问题
I've two EC2 instances behind an ELB and in an Auto Scaling Group. The Scale-up policy is as below:
CPUUtilization >= 70 for 300 seconds (Adds one server)
While Atoscaling activity is taking place, load on existing instances is already 99% and connections are being dropped.
Is there any way to handle this more efficiently?
回答1:
The trick to Auto Scaling is in defining an alarm that can accurately identify the load of your system.
CPU Utilization is not always the right measure to use -- your application might only be able to handle a limited number of connections, it might be squeezed on RAM and the types of requests might vary too.
A good idea is to monitor your system closely during peak loads to determine an accurate signal that identifies busy periods (or, even better, helps you predict impending busy periods). Use standard monitoring tools on your individual instances, such as monitoring free memory, number of application users, number of transactions, etc.
You can use normal monitoring tools, or you can write something that pushes metrics to Amazon CloudWatch, so that you go beyond the basic CPU and Network metrics that CloudWatch normally provides. You could even use the Load Balancer's Latency metric to trigger scaling when the application slows down (custom code required).
Once you have a reliable signal to detect when the system is approaching capacity and needs to scale-out, you can then concentrate on shortening the time to add new capacity. Measure the time it takes for a new instance to launch and start accepting traffic. Try to reduce launch times by using a fully-configured AMI rather than installing software via User Data.
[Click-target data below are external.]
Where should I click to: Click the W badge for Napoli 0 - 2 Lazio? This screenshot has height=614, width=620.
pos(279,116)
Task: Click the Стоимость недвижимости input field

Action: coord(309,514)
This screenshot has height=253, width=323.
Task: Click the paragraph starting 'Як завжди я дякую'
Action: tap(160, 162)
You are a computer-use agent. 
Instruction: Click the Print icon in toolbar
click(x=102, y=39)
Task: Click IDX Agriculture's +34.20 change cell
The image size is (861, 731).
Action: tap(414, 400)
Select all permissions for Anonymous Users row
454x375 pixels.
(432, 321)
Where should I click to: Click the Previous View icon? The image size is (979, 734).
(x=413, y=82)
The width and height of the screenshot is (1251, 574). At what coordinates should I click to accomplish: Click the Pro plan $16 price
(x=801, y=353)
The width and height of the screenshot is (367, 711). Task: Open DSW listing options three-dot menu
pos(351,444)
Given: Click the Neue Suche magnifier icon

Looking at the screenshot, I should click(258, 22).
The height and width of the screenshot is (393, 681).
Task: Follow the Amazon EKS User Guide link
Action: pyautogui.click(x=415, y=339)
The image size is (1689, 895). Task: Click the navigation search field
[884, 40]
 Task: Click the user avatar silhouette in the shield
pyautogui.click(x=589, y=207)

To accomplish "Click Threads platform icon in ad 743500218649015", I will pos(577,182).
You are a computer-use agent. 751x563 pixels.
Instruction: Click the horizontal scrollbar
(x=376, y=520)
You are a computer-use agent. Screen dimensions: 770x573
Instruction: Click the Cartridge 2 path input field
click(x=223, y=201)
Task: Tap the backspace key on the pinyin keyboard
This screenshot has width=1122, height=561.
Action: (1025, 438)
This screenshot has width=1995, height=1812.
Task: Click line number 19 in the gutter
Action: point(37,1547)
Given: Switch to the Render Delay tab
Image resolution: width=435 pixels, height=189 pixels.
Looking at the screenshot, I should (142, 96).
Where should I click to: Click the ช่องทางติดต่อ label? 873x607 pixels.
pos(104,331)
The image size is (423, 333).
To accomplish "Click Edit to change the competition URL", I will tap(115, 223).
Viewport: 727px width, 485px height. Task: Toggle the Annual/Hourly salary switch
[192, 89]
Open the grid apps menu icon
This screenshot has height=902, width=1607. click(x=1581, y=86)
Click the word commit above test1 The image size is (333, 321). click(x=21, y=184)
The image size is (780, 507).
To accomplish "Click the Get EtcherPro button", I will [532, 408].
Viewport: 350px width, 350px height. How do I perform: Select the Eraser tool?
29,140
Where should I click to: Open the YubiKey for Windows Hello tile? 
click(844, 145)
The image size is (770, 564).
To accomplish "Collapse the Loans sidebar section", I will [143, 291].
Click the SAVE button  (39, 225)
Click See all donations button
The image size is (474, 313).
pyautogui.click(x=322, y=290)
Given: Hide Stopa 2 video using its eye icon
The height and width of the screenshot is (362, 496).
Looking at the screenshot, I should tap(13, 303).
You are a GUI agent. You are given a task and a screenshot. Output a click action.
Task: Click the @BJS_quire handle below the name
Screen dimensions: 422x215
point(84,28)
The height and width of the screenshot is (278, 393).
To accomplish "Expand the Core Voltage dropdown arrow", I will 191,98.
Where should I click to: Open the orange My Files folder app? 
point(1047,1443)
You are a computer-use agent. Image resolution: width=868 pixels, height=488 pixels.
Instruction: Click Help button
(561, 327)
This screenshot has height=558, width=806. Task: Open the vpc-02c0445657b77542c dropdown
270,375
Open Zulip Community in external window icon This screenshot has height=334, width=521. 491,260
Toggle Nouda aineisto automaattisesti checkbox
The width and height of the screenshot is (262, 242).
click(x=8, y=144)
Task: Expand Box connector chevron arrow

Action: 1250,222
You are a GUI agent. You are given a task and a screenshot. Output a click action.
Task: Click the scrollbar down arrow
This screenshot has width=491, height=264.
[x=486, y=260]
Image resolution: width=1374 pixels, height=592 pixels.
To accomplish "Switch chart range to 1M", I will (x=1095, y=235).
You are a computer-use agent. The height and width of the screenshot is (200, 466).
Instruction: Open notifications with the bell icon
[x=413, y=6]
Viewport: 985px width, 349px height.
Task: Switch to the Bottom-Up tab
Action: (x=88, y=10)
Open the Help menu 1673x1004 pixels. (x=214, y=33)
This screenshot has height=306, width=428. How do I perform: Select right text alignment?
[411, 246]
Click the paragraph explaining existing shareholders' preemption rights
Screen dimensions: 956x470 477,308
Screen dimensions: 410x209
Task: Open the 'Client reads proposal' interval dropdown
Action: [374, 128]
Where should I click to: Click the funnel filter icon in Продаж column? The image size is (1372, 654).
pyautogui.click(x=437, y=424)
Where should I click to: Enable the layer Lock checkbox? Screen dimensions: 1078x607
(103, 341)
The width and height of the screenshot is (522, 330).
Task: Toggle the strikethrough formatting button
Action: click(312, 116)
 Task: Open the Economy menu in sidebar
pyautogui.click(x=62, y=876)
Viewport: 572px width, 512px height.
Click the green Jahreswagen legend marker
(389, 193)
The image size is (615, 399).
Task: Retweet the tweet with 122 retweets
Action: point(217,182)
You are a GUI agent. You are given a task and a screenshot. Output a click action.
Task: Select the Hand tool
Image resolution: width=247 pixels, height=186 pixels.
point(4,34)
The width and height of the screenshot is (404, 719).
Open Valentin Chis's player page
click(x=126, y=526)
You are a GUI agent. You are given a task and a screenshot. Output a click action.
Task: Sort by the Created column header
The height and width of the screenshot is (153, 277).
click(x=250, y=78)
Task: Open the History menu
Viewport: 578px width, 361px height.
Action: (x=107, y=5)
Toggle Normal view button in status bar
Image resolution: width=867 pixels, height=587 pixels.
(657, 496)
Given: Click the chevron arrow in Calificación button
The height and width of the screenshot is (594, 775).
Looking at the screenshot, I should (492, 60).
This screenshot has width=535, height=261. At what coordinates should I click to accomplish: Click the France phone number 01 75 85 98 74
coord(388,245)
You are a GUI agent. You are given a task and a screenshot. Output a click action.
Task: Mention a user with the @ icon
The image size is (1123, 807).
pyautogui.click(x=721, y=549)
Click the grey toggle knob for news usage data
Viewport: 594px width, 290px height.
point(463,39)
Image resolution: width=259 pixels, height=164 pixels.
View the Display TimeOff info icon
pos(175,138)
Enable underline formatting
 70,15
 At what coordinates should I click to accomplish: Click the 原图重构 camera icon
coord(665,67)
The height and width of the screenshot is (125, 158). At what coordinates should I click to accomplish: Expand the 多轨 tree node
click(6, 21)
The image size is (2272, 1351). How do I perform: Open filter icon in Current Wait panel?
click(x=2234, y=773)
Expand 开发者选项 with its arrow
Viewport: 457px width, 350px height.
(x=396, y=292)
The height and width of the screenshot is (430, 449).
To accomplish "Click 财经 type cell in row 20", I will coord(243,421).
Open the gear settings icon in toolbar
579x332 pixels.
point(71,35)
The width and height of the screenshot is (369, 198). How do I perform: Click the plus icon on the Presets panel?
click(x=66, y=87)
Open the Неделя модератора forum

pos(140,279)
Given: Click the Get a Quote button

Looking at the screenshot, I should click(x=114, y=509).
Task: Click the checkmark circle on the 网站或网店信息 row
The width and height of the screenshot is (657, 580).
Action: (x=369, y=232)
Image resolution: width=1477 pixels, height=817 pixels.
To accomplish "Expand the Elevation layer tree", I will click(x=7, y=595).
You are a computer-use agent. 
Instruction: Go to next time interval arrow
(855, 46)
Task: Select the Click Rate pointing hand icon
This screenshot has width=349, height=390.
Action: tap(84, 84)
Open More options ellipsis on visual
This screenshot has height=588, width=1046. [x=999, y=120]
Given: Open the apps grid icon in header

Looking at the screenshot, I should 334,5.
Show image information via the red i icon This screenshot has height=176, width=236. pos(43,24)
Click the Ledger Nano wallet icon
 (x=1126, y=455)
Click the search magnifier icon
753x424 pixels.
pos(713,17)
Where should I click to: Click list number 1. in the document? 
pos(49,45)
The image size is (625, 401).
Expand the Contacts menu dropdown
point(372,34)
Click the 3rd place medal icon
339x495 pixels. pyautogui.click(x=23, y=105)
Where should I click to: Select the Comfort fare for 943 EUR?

Maybe you can remove or turn-off services on the instance to make it start faster. Try using different EBS volume types (eg General Purpose SSD can burst up to 3000 IOPs) and different Instance Types.
Perhaps even scale-out earlier (eg at 50%) -- the extra expense could be minor compared to the improved service to your users.
Your goal should be ensuring that users never have slow service or dropped connections.
回答2:
Check the status of your instances whether they are healthy or not. Usually instances / container instances go into unhealthy / draining static if there is sudden overwhelming traffic.
In that case, set up an autoscaling policy to detect the minimum number healthy instances being dropped and accordingly scale your instances to atleast 50% more of your minimum threshold. For example, a system running with 30 healthy instances suddenly drops to 25, then autoscale to additional 45 instances so that it can handle that sudden spike.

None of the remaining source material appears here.